CRANK

R
Reviews

Sure, the characters are one-dimensional, the plot is derivative (Speed, D.O.A.), and even the photography is a carbon copy of TV's smash hit "CSI." (The odd beating hearts are graphically shown pumping away-as if this clinical revelation has not already become a tired cliché.) But what Crank does have going for it is pacing at breakneck speed, and an athletically astonishing lead performance by Jason Statham that should entitle him to an Olympic medal in lieu of an Academy Award.

This film, despite its flaws, moves faster than a cadre of souped-up Porsches. Everything is sacrificed for speed. The premise is that hit man Chev Chelios (Statham) has been poisoned with a "Chinese" concoction that leaves him one hour to live--unless he can keep moving long and fast enough to find the proper antidote. And, of course, in addition to this million-to-one medical quest, Chelios feels obligated to find and kill the vicious gangster, Verona (Jose Pablo Cantillo), who personally injected him and phones him periodically to gloat about it.

From the moment Chelios leaves his dour but handsomely decorated apartment until the inevitable mano-a-mano with Verona, he charges through Los Angeles like a stampeding buffalo with head down and horns lethally pointed straight ahead. Civilians are knocked aside like bowling pins. Car chases straight out of "Grand Theft Auto" punctuate his journey. Since Chelios can only sustain his life with adrenaline, d.p. Adam Biddle rarely permits camera movement to flag, and when Chelios does pause you can bet the cinematography will be buzzing around the leading man and his targets like African killer bees.

All of the characters are caricatures except for Chelios' girlfriend Eve (Amy Smart). She is a cipher, at best; her behavior is limited to whatever witless fantasies writer-directors Mark Neveldine and Brian Taylor conceive. The charming Smart is given such thankless chores as making love on a crowded sidewalk, and shrugging off her boyfriend's rapidly increasing homicide count.

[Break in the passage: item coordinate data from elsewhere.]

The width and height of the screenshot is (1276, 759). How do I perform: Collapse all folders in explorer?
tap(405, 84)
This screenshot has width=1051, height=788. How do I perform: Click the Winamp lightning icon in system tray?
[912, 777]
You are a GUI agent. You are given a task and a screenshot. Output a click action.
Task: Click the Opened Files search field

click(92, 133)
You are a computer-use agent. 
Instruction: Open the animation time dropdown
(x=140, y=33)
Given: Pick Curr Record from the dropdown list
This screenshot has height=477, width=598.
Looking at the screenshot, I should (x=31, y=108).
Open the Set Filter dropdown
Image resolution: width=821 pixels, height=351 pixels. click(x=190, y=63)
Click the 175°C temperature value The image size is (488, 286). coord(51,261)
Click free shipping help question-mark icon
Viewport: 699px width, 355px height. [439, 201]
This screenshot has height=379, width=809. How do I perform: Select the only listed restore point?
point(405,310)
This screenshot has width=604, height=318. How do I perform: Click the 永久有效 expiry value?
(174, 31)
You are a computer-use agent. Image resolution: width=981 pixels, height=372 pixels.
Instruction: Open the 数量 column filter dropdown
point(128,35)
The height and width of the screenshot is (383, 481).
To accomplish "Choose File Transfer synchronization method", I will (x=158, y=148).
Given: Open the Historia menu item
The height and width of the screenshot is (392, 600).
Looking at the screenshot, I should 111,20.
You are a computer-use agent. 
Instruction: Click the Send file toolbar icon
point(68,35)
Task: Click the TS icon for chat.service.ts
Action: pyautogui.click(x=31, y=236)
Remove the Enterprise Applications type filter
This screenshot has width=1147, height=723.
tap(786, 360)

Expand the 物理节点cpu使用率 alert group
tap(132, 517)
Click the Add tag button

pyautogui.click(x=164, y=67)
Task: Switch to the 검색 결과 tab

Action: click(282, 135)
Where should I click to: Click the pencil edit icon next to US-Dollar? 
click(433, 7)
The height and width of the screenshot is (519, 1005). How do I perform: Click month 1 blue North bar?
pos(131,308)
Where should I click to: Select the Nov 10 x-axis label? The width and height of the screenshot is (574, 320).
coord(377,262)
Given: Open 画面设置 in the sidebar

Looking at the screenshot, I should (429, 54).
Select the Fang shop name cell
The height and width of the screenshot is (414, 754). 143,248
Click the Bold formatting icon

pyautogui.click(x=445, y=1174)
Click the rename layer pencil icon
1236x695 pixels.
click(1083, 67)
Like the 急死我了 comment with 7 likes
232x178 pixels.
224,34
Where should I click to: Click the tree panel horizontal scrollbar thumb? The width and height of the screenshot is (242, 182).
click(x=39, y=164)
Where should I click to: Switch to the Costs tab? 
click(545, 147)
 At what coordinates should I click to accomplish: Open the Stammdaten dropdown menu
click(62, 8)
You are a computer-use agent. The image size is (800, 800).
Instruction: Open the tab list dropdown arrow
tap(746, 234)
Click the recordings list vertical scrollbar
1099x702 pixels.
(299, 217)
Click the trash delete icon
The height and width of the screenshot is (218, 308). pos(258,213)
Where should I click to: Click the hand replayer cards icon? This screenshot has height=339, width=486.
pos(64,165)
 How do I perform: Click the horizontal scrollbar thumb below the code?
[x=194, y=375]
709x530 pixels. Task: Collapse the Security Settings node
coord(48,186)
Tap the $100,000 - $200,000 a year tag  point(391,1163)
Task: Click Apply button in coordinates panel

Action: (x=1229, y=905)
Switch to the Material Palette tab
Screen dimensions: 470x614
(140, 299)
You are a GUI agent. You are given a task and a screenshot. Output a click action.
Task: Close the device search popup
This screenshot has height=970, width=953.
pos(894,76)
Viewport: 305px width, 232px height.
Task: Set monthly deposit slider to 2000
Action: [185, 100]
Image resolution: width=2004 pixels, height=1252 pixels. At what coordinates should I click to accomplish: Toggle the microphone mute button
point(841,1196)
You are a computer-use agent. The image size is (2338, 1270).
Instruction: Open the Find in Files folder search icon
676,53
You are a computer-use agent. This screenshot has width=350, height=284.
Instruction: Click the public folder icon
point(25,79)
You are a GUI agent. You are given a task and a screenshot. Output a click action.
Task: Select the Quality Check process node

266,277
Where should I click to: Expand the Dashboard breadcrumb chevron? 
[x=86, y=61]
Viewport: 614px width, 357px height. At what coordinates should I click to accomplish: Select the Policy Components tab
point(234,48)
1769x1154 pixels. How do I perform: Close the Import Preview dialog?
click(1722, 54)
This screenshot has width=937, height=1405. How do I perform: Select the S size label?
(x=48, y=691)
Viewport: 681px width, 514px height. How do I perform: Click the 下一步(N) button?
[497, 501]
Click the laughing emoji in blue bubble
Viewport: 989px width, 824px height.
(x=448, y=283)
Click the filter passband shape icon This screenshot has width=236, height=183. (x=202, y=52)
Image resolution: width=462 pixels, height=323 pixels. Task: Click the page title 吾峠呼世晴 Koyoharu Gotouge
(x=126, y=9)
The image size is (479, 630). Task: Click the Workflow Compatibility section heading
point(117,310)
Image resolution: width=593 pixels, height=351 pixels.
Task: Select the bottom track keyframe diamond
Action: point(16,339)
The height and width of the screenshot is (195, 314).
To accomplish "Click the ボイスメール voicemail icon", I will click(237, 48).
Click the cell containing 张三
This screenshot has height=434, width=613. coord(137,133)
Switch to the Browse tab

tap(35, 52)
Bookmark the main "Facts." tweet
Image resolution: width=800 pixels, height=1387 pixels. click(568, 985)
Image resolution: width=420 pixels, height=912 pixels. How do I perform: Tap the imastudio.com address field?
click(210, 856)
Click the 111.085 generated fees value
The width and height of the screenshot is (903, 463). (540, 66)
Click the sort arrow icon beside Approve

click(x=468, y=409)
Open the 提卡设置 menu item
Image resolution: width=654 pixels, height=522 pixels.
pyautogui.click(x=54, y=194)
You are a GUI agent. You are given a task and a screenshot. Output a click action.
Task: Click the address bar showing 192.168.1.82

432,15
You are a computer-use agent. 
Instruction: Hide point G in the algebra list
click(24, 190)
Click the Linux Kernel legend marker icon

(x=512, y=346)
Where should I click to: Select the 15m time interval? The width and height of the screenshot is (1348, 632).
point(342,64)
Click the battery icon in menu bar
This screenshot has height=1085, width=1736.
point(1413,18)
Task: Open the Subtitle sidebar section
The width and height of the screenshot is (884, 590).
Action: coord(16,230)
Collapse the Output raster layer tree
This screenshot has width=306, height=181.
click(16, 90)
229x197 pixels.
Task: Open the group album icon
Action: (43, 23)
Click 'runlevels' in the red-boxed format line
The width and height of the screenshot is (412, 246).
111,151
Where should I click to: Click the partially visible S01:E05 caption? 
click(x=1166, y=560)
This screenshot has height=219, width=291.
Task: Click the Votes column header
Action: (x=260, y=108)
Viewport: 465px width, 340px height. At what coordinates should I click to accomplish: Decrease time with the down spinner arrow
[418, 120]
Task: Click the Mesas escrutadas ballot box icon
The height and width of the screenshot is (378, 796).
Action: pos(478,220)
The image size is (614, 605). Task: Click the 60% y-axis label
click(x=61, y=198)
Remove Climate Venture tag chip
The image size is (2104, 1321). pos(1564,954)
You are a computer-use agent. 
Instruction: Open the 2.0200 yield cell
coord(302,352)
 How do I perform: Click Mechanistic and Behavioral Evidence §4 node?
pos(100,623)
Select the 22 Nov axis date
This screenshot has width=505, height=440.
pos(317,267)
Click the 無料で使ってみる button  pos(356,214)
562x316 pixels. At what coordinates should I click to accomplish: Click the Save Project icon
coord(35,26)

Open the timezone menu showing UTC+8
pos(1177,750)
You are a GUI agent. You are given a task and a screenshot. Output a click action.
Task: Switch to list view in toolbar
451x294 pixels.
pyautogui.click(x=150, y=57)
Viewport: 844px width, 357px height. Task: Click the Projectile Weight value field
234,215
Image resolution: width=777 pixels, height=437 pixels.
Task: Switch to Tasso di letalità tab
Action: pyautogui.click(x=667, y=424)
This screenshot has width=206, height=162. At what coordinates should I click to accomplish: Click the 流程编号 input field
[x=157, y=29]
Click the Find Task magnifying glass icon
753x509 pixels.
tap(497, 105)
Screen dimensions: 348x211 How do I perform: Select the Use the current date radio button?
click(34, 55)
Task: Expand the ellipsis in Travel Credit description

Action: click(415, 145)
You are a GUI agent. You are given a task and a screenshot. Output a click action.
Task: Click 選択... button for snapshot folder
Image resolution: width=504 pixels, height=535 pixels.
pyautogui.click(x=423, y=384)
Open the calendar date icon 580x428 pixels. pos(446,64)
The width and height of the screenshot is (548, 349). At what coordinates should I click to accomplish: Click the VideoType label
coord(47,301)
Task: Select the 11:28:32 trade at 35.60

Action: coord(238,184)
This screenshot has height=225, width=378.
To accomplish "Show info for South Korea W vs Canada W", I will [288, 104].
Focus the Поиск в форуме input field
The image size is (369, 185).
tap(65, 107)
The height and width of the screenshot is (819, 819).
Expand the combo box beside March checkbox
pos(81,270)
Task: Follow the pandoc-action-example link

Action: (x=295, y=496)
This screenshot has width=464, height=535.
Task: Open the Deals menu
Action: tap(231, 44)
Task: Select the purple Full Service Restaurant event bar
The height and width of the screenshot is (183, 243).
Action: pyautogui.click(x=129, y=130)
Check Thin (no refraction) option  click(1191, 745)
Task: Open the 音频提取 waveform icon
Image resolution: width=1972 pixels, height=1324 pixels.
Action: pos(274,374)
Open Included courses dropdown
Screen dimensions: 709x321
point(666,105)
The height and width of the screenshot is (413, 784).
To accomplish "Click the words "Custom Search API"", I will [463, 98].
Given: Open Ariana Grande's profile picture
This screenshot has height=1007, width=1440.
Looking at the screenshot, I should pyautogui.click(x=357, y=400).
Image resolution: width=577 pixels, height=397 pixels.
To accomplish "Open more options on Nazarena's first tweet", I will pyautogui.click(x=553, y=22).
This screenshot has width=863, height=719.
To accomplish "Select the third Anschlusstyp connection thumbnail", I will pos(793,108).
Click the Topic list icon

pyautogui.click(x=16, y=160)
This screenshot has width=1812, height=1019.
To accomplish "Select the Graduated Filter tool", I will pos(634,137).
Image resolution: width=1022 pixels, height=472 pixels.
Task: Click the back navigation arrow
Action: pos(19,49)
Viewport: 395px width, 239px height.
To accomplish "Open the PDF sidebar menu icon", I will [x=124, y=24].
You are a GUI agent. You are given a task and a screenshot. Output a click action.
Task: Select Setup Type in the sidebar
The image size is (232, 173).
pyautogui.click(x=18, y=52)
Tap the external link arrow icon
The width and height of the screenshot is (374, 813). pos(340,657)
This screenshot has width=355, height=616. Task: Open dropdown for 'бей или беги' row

Still, the filmmakers may strike a cord with those adolescent males who haven't yet matriculated. Neveldine and Taylor have created an 83-minute roller coaster designed to shock the gullible, and in the process they denigrate Arabs, Mexicans, Chinese and women--as well as that old hilarious comic foil, the Los Angeles Police Department. Crank ranks among the most mindless action films ever made, but scores as a helluva video game.